The Mysterious German Professor

Elizabeth Whitcombe

September 3, 2009

"The Atlantic Recording Company's history strangely parallels the Jewish-American elite's cultural revolution after World War II. This elite promoted Frankfurt School teaching in a effort to weaken the middle classes — their political nemesis. Atlantic Records prides itself on plugging the same socially destructive behavior.


This article explores a possible connection between Theodor Adorno and
Atlantic Records. The connection: An unnamed German professor helped
Atlantic Records devise its signature sound in 1947. When this
professor could no longer work with Atlantic, he was replaced by a
research assistant from the Manhattan Project. I argue that this
professor was Theodor Adorno.

The significance of this connection is that Atlantic Records was one
of the most influential recording companies during the sexual
revolution, the Civil Rights movement, and era of immigration reform.
A connection with Adorno would suggest that the company at its origins
was intent on tapping the expertise of one of the greatest
propagandists of the 20th century.

The Frankfurt School

Adorno was the Frankfurt School's music critic. His forte was
analyzing the psychological and political impact of music on
listeners. He was also interested in how new recording technology
changed the listening experience. Of course the point of all this
interest in the technical side of music was Adorno's passion for
finding out how to use music to achieve the Frankfurt School's leftist
political aims.

Theodor Adorno

Adorno knew what made music intellectually challenging, as well as
what made it appeal to the masses. Very broadly, popular music
appeals to our expectations about what sounds should follow one
another; intellectual music challenges those expectations.

In general leftist intellectuals during the 1930s and 1940s were
hostile to mass produced culture, including all forms of popular
music.
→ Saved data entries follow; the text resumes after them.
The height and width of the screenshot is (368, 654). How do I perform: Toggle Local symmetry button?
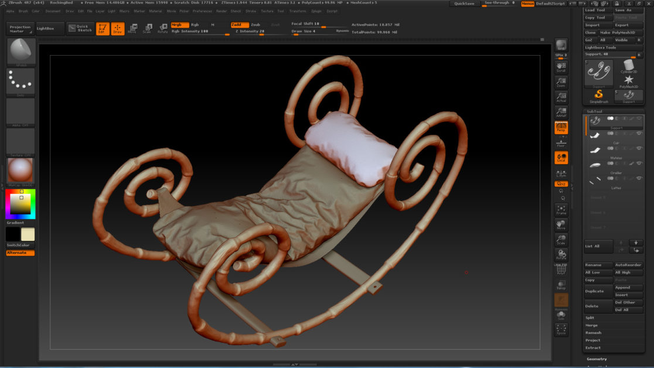tap(561, 158)
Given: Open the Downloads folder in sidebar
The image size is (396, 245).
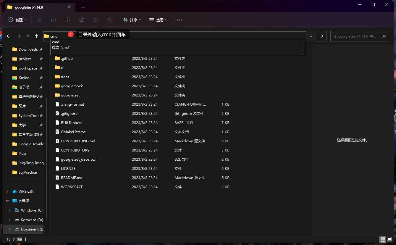Looking at the screenshot, I should coord(28,49).
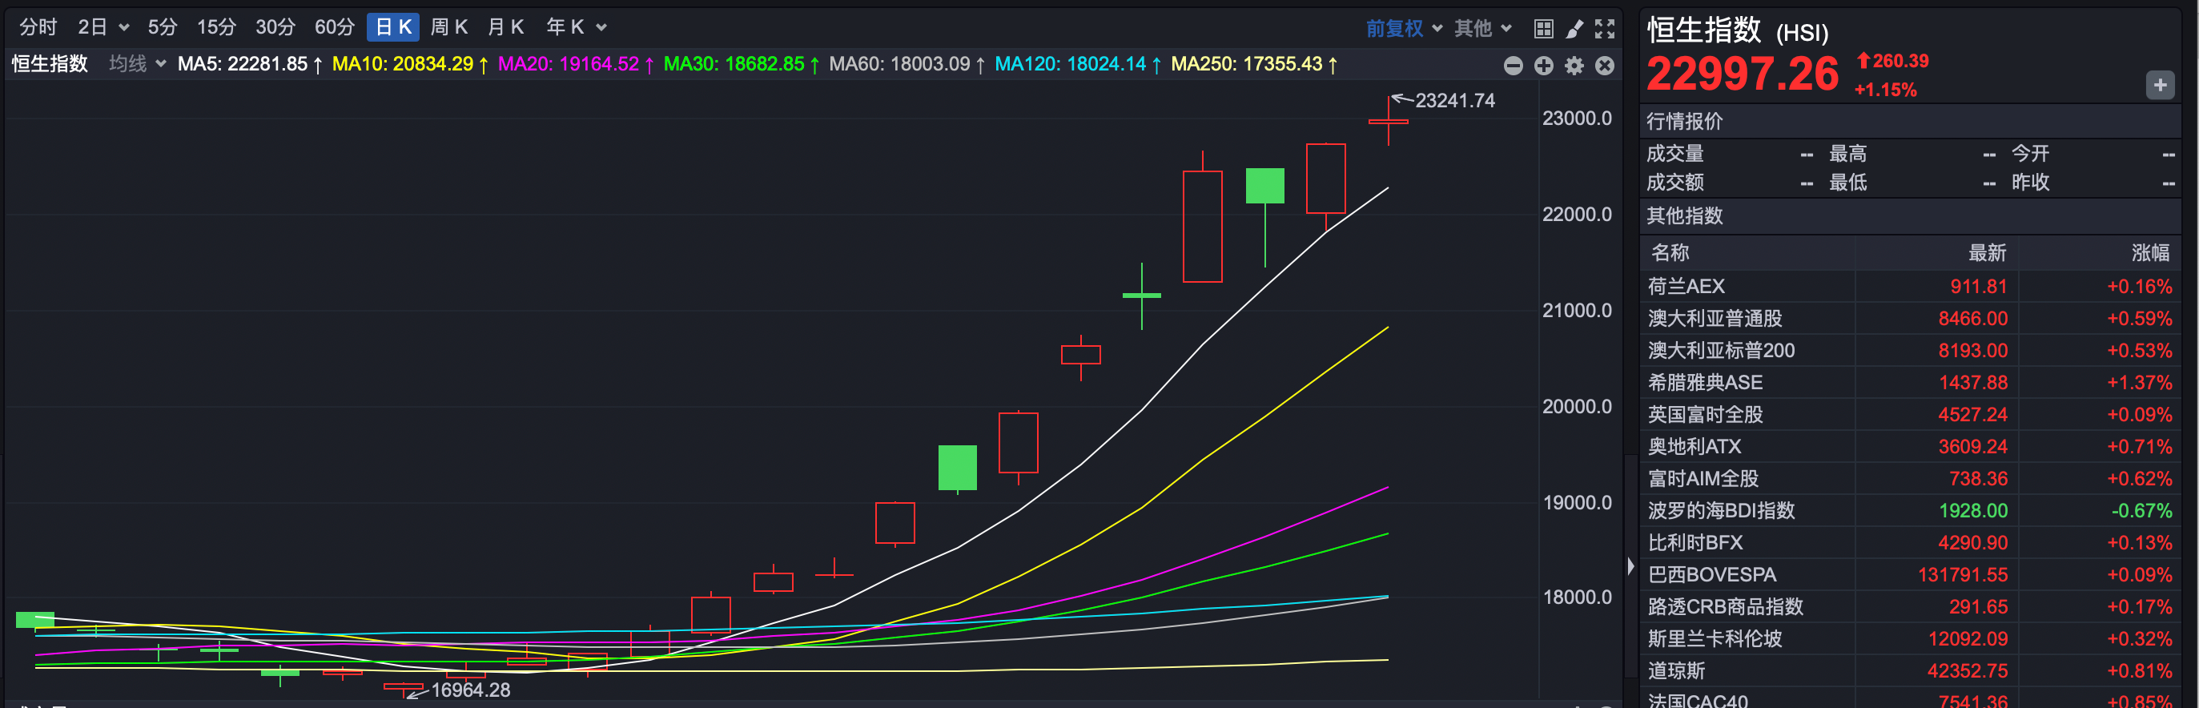This screenshot has width=2199, height=708.
Task: Select the 60分 timeframe tab
Action: tap(334, 27)
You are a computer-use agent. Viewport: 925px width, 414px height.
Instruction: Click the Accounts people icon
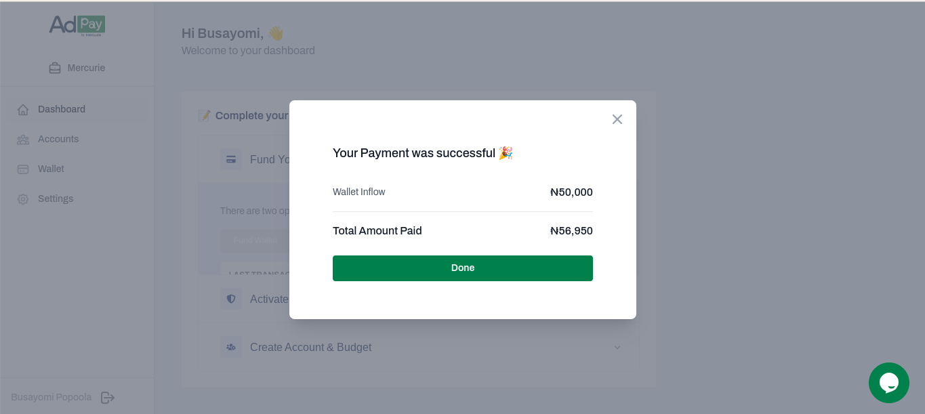tap(23, 140)
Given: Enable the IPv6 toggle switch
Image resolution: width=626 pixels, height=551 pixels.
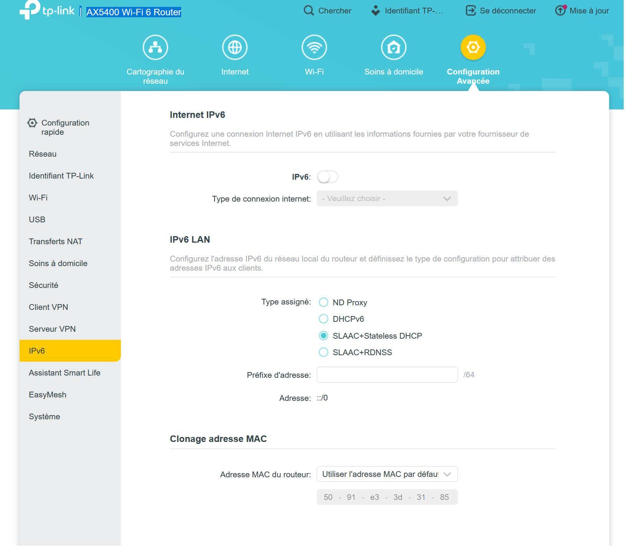Looking at the screenshot, I should point(327,177).

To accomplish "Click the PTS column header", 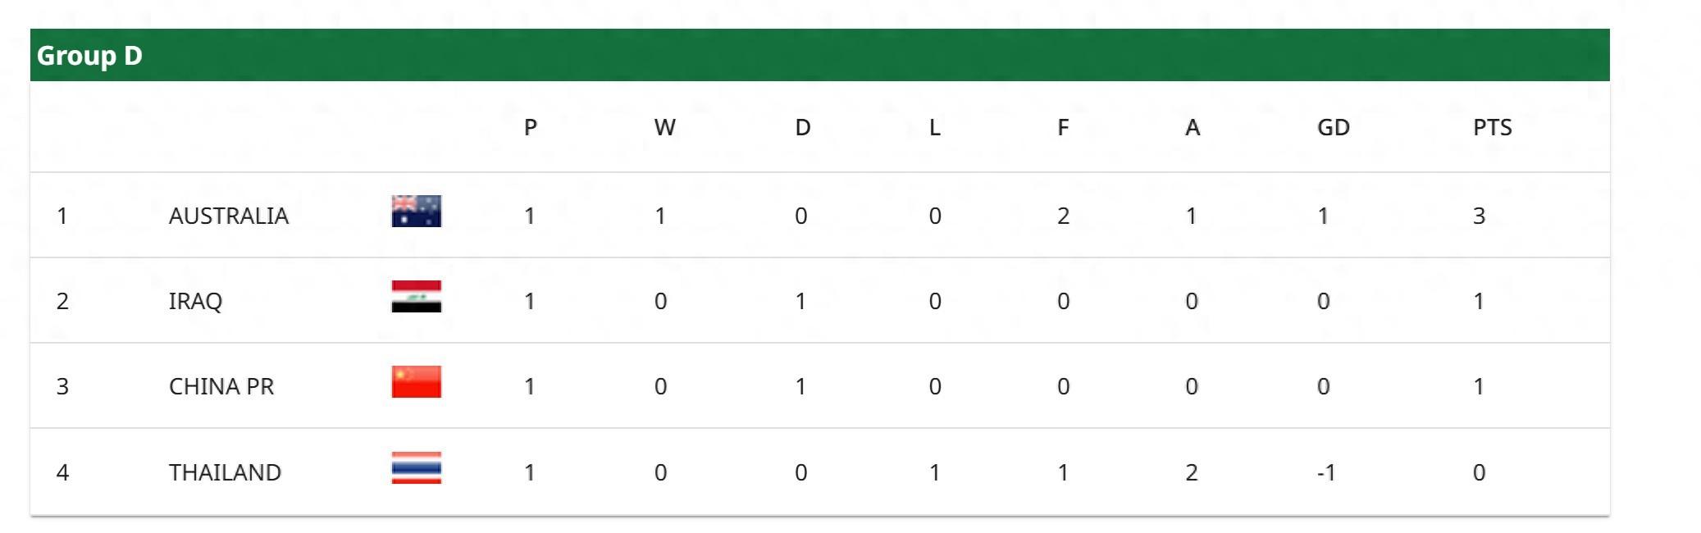I will (x=1492, y=127).
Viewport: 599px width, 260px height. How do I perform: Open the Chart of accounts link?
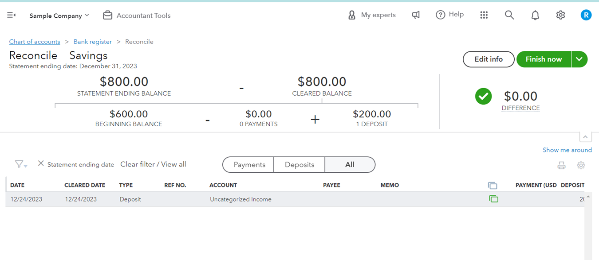click(x=35, y=42)
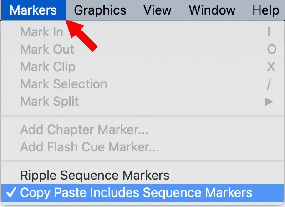Choose the Mark In command
Image resolution: width=285 pixels, height=207 pixels.
[x=42, y=32]
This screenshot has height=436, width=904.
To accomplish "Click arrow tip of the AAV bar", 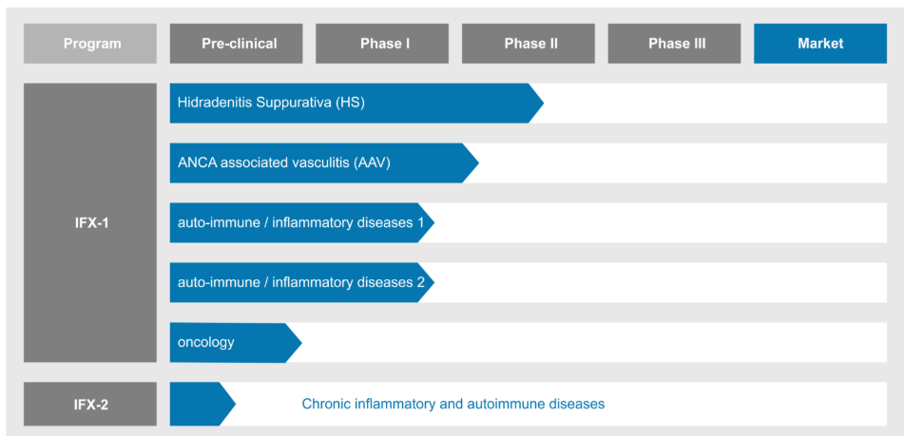I will tap(471, 163).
Both the New York Intellectuals and the Frankfurt School saw
mass culture as the result of manipulation by elites, whether it was
in the Soviet Union, National Socialist Germany, or capitalist,
bourgeois United States. According to Adorno, mass culture appealed to
base pleasures, propped up the status quo, and led to a pervasive
conformity which denied the individuality and subjective experience of
the masses.

Adorno considered Jazz to be one of the worst forms of popular music.
He though Jazz reconciled erotic urges with traditional Western
Cultu that it transformed people into insects.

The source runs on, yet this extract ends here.